> [Exercise] Reproduce each line of the entries that carries "icon".

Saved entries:
_ _ _ _ _ _ _
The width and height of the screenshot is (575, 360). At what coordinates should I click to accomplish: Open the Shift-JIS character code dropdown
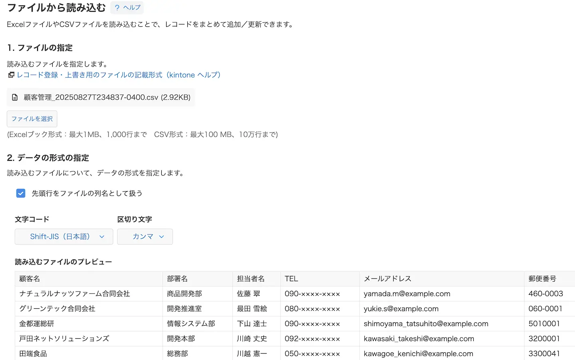tap(64, 236)
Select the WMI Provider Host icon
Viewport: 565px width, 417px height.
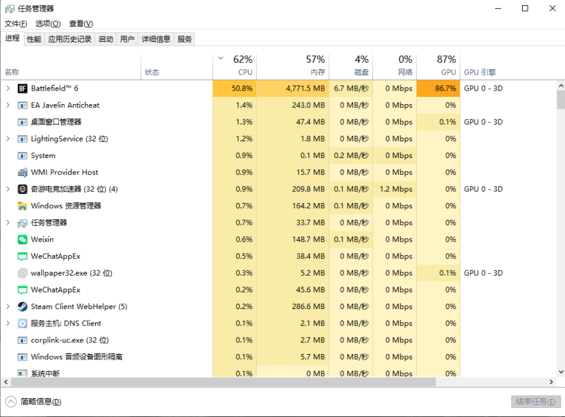click(22, 172)
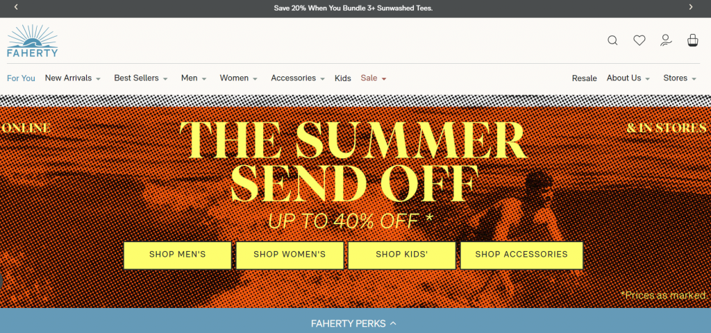
Task: Open the Best Sellers dropdown menu
Action: coord(140,78)
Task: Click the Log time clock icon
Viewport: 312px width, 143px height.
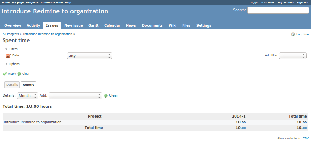Action: point(293,34)
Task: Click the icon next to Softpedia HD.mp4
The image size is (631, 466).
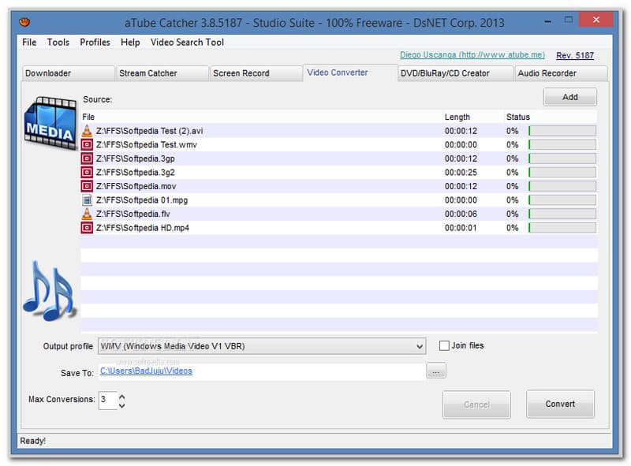Action: (87, 228)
_ _ _ _ _ _ _
> [Answer to the exercise]
Select the WMI Provider Host icon
Task: Click the Log time clock icon
Task: Click the icon next to Softpedia HD.mp4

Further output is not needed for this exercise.